Text -

■ ■ ■ ■ ■ ■ ■

Understanding Elements and TagsWeb documents are created using something called HTML, which, as you may have heard, stands for "HyperText Markup Language." The term markup derives from a technological era of publishing that predates the web: originally it referred to actual marks made by an editor on a paper manuscript that guided the printer or typesetter (notice that editor and printer here refer to people: that's how old this is) regarding how to lay out the document. As electronic publishing developed, "markup" came to refer to particular commands embedded into electronic text that likewise were intended to guide the layout of the document, rather than becoming part of it. HTML is one of many such systems of commands, or languages, that have been developed over the years. HTML, in particular, is intended for describing hypertext documents.
[An additional note for the curious: Unlike most traditional languages for computer programming, which are procedural, HTML is completely declarative (or descriptive). (It isn't a programming language, per se, at all.) If you want to think of this in relation to more familiar languages (like English), what this means is that there are no verbs. Everything is a (possibly qualified) noun phrase that defines what everything is, rather than what to do.]
So what does HTML look like? Consider the code below; this is sufficient that it could be a complete web document. The text is shown like this and the markup is shown like this, so that you can distinguish them. Please bear in mind that in an actual document, both the text and the markup would simply be ordinary characters; what actually distinguishes markup from text, as far as the browser is concerned, is which characters they are. In simplest terms, the markup is anything enclosed in angle brackets (also known as less-than and greater-than signs, "<" and ">"). [There is one special case, also shown below, that we will discuss in a moment.]
| HTML Code | Resulting Page |
|
<HTML> <HEAD> <!-- This is an example --> <TITLE>Example HTML</TITLE> </HEAD> <BODY> <H1 ALIGN="center">Sample Page</H1> <P>This <I>sample page</I> shows what a hypothetical "simple" HTML document might look like.</P> <P>Author: Who Knows?<BR> Last Modified: Too Long Ago...</P> </BODY> </HTML> |
Sample Page This sample page shows what a hypothetical "simple" HTML document might look like. Author: Who Knows? |
If you compare the part of the code shown as text to the text that actually appears in the result, it's pretty easy to see where most everything came from. The markup, on the other hand, doesn't directly appear in the result at all. Instead, the markup describes the text, either by identifying what it is (the role or function it has within the document, such as indicating that a particular bit of text forms a paragraph) or suggesting how it should be presented (such as indicating that the heading should be centered). This pretty much explains how HTML works, too. The browser receives a complete document, and it interprets the markup in order to decide what to do with the text.
When you use a language, you usually don't need to think about it much. But to describe a language to someone else, you need special terminology in order to name the parts of things and explain the rules for how to put them together. To describe English, you need to talk about nouns and verbs and prepositional phrases and dependent clauses, for example. After you have learned the rules (grammar), the terms don't matter much: you may not remember (or care) whether "which" is a relative pronoun or a demonstrative adjective, but things like that are useful when you are learning why "A good was done by this each boy," is an improperly-formed sentence. HTML is the same way. So, while we are talking about HTML, it will be handy to use the proper terminology.
A basic building block in HTML. A tag consists of an open angle bracket (less-than) character, followed by one or more other characters, ending finally with a close angle bracket (greater-than) character. Characters inside a tag are part of the markup. Characters between tags (not inside any tag) are part of the text.

■ ■ ■ ■ ■ ■ ■

Task brief -
Continue the explanation of HTML elements and tags from the point where it stops. The listing that comes next is from a different source.

Provided material -
■ ■ ■ ■ ■ ■ ■

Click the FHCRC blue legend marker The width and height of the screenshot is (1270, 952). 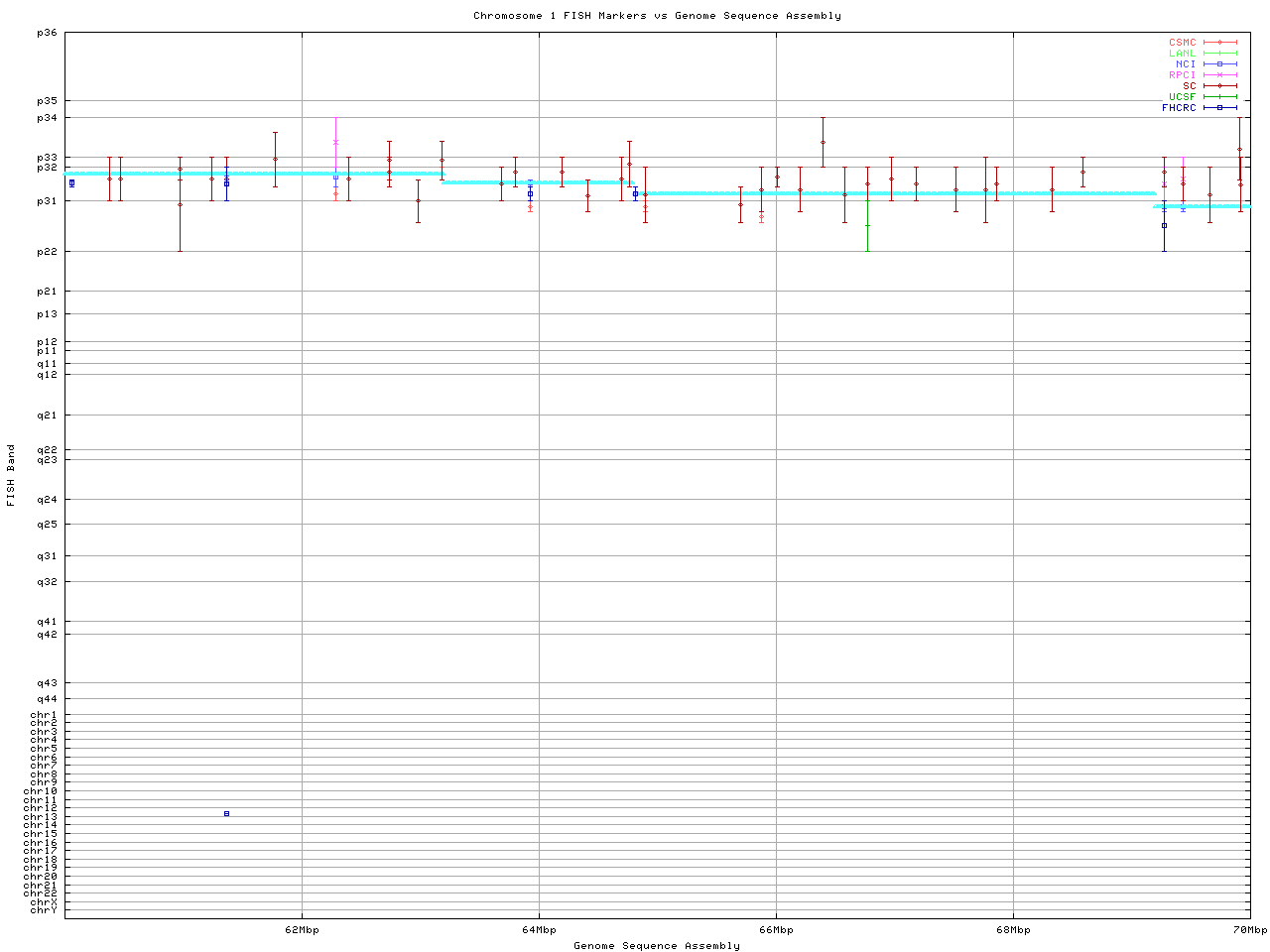tap(1219, 108)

■ ■ ■ ■ ■ ■ ■

Response to the task -
In English, the fundamental unit of structure is the sentence. In HTML, the fundamental unit of structure is something known as an element. An element is an identifiable part of a document that has some specific function. For example, the paragraph element identifies a portion of text that is set off from other text as a complete, self-sufficient unit.
Most elements are containers: they enclose the portion of the document that they describe (not unlike parentheses). These contents can include not only text, but also other elements (like nested parentheses (like this)). The element is considered to include the thing contained (or, to put it another way, the contents are part of the element, just as a parenthetical remark is more than just the parentheses at either end).
An element begins with a tag, which is often nothing more than a keyword enclosed in angle brackets. This keyword is the name of the element. The element ends with another tag, which repeats this name, but with a slash in front of the keyword. Thus the element is enclosed in a pair of tags. The first tag is called the start tag, the final tag is the end tag, and the element itself constitutes both start and end tags and everything in between. An example of this is shown below.
This example shows the paragraph element. The element name, P, appears in both the start and end tags. [Note: There are cases where the end tag of one element is implied by the start tag of a related element that follows it; in such cases, the end tag of the preceeding element is allowed to be omitted. The P element, when followed immediately by another P element, happens to be one such case. However, it is not wrong to include the end tag, even when it is not required, and doing so is probably a good practice for the beginner--it will help prevent mistakes.]
Some elements are objects all by themselves, and cannot be containers for other things. These are referred to as empty elements. Notice that this term is not used for a container element which simply happens to be empty (i.e., the start tag immediately follows the end tag with nothing in between), or for one where the end tag is optional, but only for an element which can never be a container. Such elements have only a start tag; no end tag is ever used. These are relatively uncommon (as stated above, most elements are container elements), and it is not difficult to remember which few elements are empty. An example of an empty element is the <BR> in the first example at the top of the page. This is the break element, and it is used to cause a line break in the layout.
Sometimes the markup for an element needs to include more information than just the element's name. There may be several such pieces of information: each is referred to as an attribute. If you think of the element name as a noun, then attributes serve a function analogous to adjectives, adverbs, and prepositional phrases. In other words, they serve as modifiers that elaborate upon, refine, specify, or limit the meaning of the element.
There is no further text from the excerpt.